▶ **WHAT YOU ARE ASKED TO DO**
The answer is the full set of records below, transcribed exactly.

▶ **AVAILABLE RECORDS**
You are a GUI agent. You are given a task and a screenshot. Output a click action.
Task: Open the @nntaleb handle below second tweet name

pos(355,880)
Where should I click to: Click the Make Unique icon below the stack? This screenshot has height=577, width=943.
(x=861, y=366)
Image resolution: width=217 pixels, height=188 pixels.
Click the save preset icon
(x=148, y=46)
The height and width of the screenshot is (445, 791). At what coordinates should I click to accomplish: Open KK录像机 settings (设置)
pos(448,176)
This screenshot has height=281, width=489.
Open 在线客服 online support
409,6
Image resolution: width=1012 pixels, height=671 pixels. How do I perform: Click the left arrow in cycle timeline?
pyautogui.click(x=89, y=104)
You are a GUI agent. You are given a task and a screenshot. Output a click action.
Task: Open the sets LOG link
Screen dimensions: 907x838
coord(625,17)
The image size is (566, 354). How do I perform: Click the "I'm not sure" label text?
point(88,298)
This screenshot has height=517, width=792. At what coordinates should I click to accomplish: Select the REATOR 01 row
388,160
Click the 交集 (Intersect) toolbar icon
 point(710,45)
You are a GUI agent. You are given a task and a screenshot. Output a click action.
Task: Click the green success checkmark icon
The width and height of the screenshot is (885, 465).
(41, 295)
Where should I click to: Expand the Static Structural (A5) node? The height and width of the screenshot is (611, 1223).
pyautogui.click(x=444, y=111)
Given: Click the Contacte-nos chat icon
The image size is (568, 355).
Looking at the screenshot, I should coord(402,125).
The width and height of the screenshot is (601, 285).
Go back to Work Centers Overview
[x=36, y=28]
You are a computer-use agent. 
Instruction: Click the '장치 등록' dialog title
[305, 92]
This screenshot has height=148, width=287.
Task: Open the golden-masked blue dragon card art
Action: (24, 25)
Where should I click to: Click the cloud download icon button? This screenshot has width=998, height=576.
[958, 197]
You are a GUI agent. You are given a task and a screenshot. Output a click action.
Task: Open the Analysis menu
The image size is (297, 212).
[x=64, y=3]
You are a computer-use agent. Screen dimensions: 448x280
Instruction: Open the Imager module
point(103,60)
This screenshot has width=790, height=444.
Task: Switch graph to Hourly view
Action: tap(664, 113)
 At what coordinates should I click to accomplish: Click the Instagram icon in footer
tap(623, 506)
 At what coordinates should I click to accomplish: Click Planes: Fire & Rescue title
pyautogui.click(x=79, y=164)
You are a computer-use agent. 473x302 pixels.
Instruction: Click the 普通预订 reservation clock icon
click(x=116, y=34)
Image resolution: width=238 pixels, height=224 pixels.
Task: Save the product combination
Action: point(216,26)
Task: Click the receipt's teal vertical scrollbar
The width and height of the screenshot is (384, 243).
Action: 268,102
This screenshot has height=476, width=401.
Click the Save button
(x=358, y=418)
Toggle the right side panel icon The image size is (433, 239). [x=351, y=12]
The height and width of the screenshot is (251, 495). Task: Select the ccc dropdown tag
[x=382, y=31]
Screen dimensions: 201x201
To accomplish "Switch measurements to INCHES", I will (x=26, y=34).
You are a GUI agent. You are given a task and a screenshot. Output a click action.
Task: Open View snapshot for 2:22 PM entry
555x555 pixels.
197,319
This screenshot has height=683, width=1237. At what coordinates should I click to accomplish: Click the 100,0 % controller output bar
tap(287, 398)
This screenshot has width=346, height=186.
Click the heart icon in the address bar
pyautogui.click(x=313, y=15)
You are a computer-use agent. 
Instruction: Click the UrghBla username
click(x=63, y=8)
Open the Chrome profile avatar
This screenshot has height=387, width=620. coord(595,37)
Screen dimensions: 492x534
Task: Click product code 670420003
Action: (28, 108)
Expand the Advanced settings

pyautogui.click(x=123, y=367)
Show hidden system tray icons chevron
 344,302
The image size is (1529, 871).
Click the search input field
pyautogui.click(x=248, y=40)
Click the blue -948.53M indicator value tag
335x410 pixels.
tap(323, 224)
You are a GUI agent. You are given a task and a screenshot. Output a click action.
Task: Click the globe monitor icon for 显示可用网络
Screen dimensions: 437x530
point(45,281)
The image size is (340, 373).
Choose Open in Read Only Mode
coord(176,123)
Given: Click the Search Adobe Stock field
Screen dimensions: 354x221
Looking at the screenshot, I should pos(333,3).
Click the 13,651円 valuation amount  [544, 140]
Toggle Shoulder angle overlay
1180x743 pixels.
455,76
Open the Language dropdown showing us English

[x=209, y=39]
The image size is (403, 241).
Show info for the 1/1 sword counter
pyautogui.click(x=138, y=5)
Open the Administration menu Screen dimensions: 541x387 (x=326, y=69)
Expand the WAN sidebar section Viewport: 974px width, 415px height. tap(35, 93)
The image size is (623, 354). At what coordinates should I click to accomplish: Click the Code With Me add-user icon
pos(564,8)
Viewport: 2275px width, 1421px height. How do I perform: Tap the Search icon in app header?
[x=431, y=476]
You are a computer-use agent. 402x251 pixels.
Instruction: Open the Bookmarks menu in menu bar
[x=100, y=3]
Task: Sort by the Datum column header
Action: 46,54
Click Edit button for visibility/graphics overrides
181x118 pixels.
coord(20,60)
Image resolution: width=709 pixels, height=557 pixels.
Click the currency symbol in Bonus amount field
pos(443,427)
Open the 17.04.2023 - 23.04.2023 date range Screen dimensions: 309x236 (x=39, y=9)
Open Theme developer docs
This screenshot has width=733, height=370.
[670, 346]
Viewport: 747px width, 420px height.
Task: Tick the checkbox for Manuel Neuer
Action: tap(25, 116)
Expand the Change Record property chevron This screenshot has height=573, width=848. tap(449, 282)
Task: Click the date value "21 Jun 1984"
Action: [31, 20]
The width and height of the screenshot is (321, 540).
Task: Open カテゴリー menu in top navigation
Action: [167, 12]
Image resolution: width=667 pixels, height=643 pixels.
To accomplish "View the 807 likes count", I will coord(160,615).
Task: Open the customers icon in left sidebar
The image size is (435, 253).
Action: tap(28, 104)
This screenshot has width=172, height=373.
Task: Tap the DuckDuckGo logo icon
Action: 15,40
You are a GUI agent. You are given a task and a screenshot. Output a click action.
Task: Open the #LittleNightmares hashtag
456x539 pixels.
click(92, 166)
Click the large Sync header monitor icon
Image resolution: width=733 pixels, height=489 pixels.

▶ **WRITTEN SOLUTION**
You are a GUI agent. You are given a task and a screenshot. Output a click action.
Task: Open the @nntaleb handle below second tweet name

pos(355,880)
Where should I click to: Click the Make Unique icon below the stack? This screenshot has height=577, width=943.
(x=861, y=366)
Image resolution: width=217 pixels, height=188 pixels.
Click the save preset icon
(x=148, y=46)
The height and width of the screenshot is (445, 791). At what coordinates should I click to accomplish: Open KK录像机 settings (设置)
pos(448,176)
This screenshot has height=281, width=489.
Open 在线客服 online support
409,6
Image resolution: width=1012 pixels, height=671 pixels. How do I perform: Click the left arrow in cycle timeline?
pyautogui.click(x=89, y=104)
You are a GUI agent. You are given a task and a screenshot. Output a click action.
Task: Open the sets LOG link
Screen dimensions: 907x838
coord(625,17)
The image size is (566, 354). How do I perform: Click the "I'm not sure" label text?
point(88,298)
This screenshot has height=517, width=792. At what coordinates should I click to accomplish: Select the REATOR 01 row
388,160
Click the 交集 (Intersect) toolbar icon
 point(710,45)
You are a GUI agent. You are given a task and a screenshot. Output a click action.
Task: Click the green success checkmark icon
The width and height of the screenshot is (885, 465).
(41, 295)
Where should I click to: Expand the Static Structural (A5) node? The height and width of the screenshot is (611, 1223).
pyautogui.click(x=444, y=111)
Given: Click the Contacte-nos chat icon
The image size is (568, 355).
Looking at the screenshot, I should coord(402,125).
The width and height of the screenshot is (601, 285).
Go back to Work Centers Overview
[x=36, y=28]
You are a computer-use agent. 
Instruction: Click the '장치 등록' dialog title
[305, 92]
This screenshot has height=148, width=287.
Task: Open the golden-masked blue dragon card art
Action: (24, 25)
Where should I click to: Click the cloud download icon button? This screenshot has width=998, height=576.
[958, 197]
You are a GUI agent. You are given a task and a screenshot. Output a click action.
Task: Open the Analysis menu
The image size is (297, 212).
[x=64, y=3]
You are a computer-use agent. Screen dimensions: 448x280
Instruction: Open the Imager module
point(103,60)
This screenshot has width=790, height=444.
Task: Switch graph to Hourly view
Action: tap(664, 113)
 At what coordinates should I click to accomplish: Click the Instagram icon in footer
tap(623, 506)
 At what coordinates should I click to accomplish: Click Planes: Fire & Rescue title
pyautogui.click(x=79, y=164)
You are a computer-use agent. 473x302 pixels.
Instruction: Click the 普通预订 reservation clock icon
click(x=116, y=34)
Image resolution: width=238 pixels, height=224 pixels.
Task: Save the product combination
Action: point(216,26)
Task: Click the receipt's teal vertical scrollbar
The width and height of the screenshot is (384, 243).
Action: 268,102
This screenshot has height=476, width=401.
Click the Save button
(x=358, y=418)
Toggle the right side panel icon The image size is (433, 239). [x=351, y=12]
The height and width of the screenshot is (251, 495). Task: Select the ccc dropdown tag
[x=382, y=31]
Screen dimensions: 201x201
To accomplish "Switch measurements to INCHES", I will (x=26, y=34).
You are a GUI agent. You are given a task and a screenshot. Output a click action.
Task: Open View snapshot for 2:22 PM entry
555x555 pixels.
197,319
This screenshot has height=683, width=1237. At what coordinates should I click to accomplish: Click the 100,0 % controller output bar
tap(287, 398)
This screenshot has width=346, height=186.
Click the heart icon in the address bar
pyautogui.click(x=313, y=15)
You are a computer-use agent. 
Instruction: Click the UrghBla username
click(x=63, y=8)
Open the Chrome profile avatar
This screenshot has height=387, width=620. coord(595,37)
Screen dimensions: 492x534
Task: Click product code 670420003
Action: (28, 108)
Expand the Advanced settings

pyautogui.click(x=123, y=367)
Show hidden system tray icons chevron
 344,302
The image size is (1529, 871).
Click the search input field
pyautogui.click(x=248, y=40)
Click the blue -948.53M indicator value tag
335x410 pixels.
tap(323, 224)
You are a GUI agent. You are given a task and a screenshot. Output a click action.
Task: Click the globe monitor icon for 显示可用网络
Screen dimensions: 437x530
point(45,281)
The image size is (340, 373).
Choose Open in Read Only Mode
coord(176,123)
Given: Click the Search Adobe Stock field
Screen dimensions: 354x221
Looking at the screenshot, I should pos(333,3).
Click the 13,651円 valuation amount  [544, 140]
Toggle Shoulder angle overlay
1180x743 pixels.
455,76
Open the Language dropdown showing us English

[x=209, y=39]
The image size is (403, 241).
Show info for the 1/1 sword counter
pyautogui.click(x=138, y=5)
Open the Administration menu Screen dimensions: 541x387 (x=326, y=69)
Expand the WAN sidebar section Viewport: 974px width, 415px height. tap(35, 93)
The image size is (623, 354). At what coordinates should I click to accomplish: Click the Code With Me add-user icon
pos(564,8)
Viewport: 2275px width, 1421px height. How do I perform: Tap the Search icon in app header?
[x=431, y=476]
You are a computer-use agent. 402x251 pixels.
Instruction: Open the Bookmarks menu in menu bar
[x=100, y=3]
Task: Sort by the Datum column header
Action: 46,54
Click Edit button for visibility/graphics overrides
181x118 pixels.
coord(20,60)
Image resolution: width=709 pixels, height=557 pixels.
Click the currency symbol in Bonus amount field
pos(443,427)
Open the 17.04.2023 - 23.04.2023 date range Screen dimensions: 309x236 (x=39, y=9)
Open Theme developer docs
This screenshot has width=733, height=370.
[670, 346]
Viewport: 747px width, 420px height.
Task: Tick the checkbox for Manuel Neuer
Action: tap(25, 116)
Expand the Change Record property chevron This screenshot has height=573, width=848. tap(449, 282)
Task: Click the date value "21 Jun 1984"
Action: [31, 20]
The width and height of the screenshot is (321, 540).
Task: Open カテゴリー menu in top navigation
Action: [167, 12]
Image resolution: width=667 pixels, height=643 pixels.
To accomplish "View the 807 likes count", I will coord(160,615).
Task: Open the customers icon in left sidebar
The image size is (435, 253).
Action: tap(28, 104)
This screenshot has width=172, height=373.
Task: Tap the DuckDuckGo logo icon
Action: 15,40
You are a GUI agent. You are given a task and a screenshot. Output a click action.
Task: Open the #LittleNightmares hashtag
456x539 pixels.
click(92, 166)
Click the large Sync header monitor icon
Image resolution: width=733 pixels, height=489 pixels.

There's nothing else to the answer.